Instructions to follow
Your answer should hold only the lines from the start of the data below through the line with "This screenshot has width=812, height=507.", copied exactly, with pictures left out.

Record extracts
________
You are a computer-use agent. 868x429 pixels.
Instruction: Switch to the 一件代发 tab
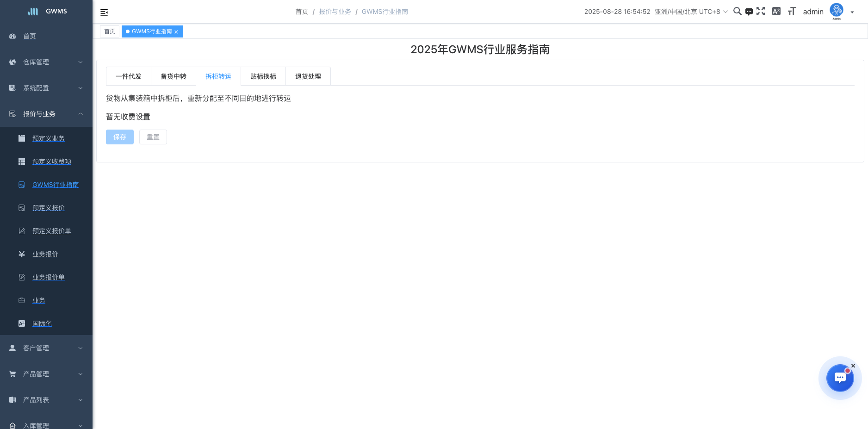(x=129, y=76)
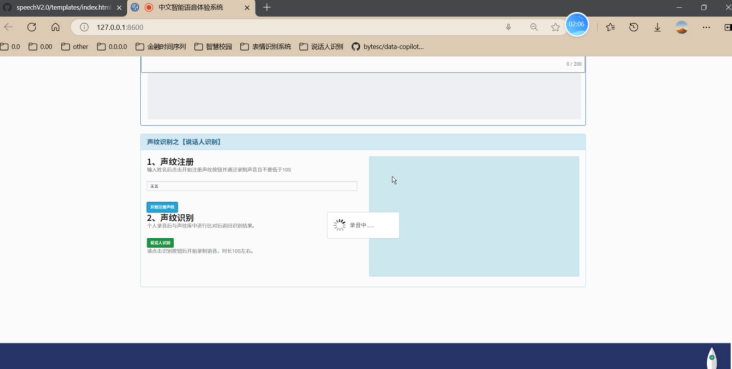Focus the voiceprint name input field
Screen dimensions: 732x369
pyautogui.click(x=252, y=186)
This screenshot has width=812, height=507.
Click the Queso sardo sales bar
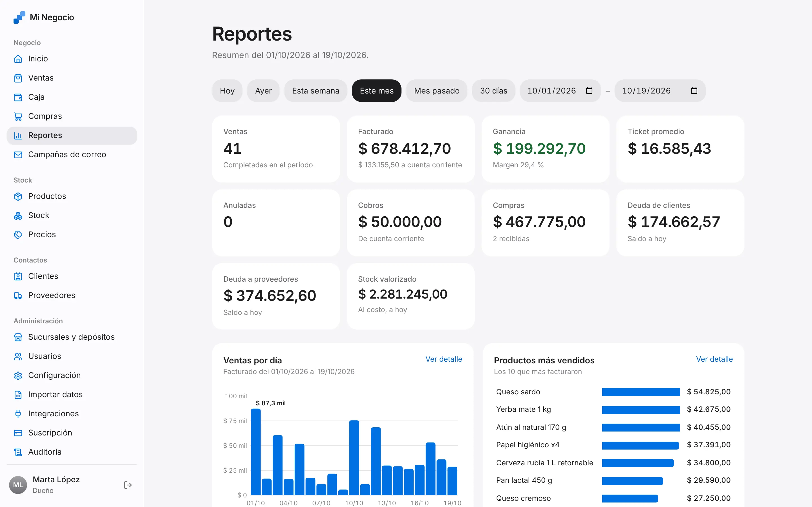641,392
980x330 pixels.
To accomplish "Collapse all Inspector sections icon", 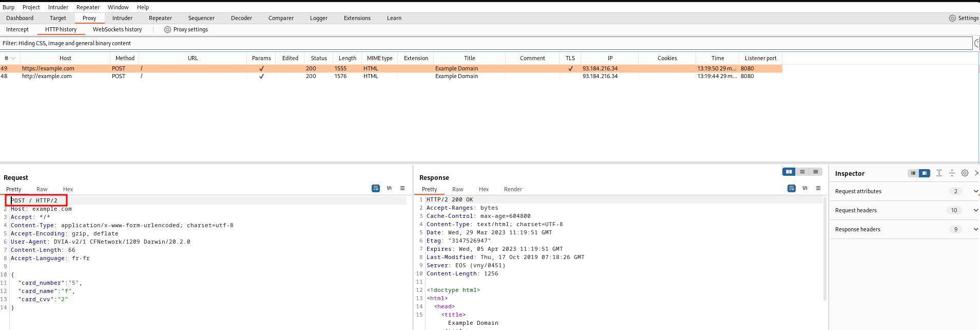I will [x=952, y=173].
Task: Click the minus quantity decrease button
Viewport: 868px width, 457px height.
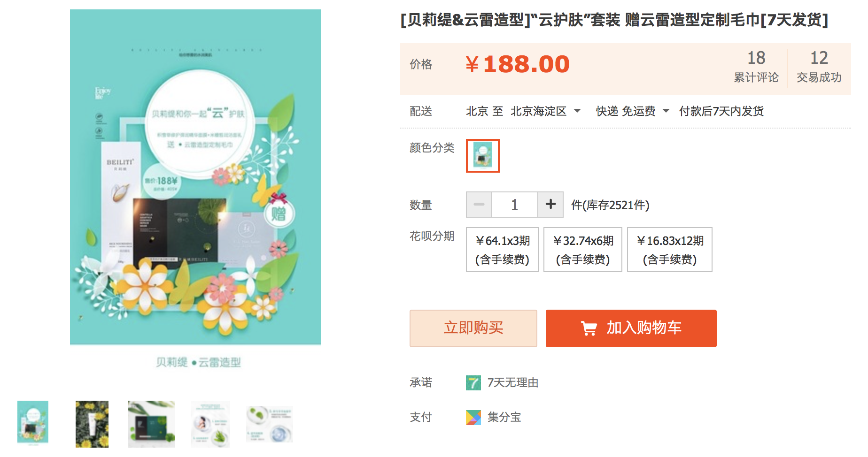Action: point(479,205)
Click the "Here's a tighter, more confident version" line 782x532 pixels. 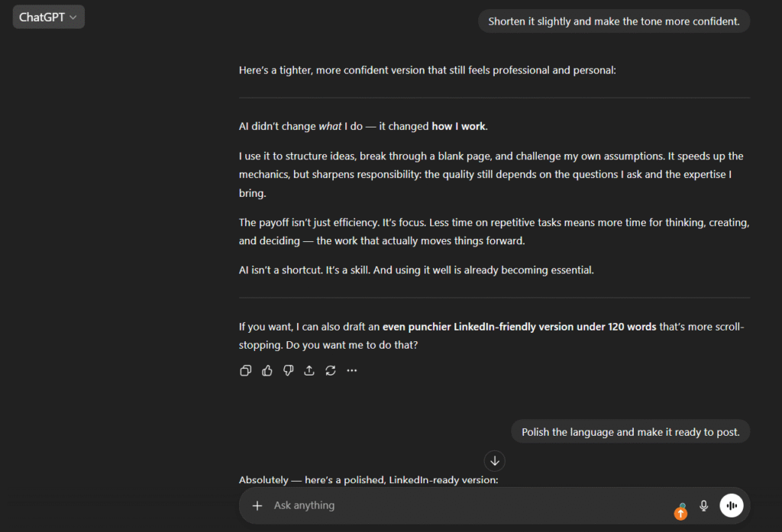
________
Output
You are a computer-use agent. 868x429 pixels.
Instruction: Switch to the 一件代发 tab
(x=129, y=76)
Focus the voiceprint name input field
Screen dimensions: 732x369
pyautogui.click(x=252, y=186)
This screenshot has width=812, height=507.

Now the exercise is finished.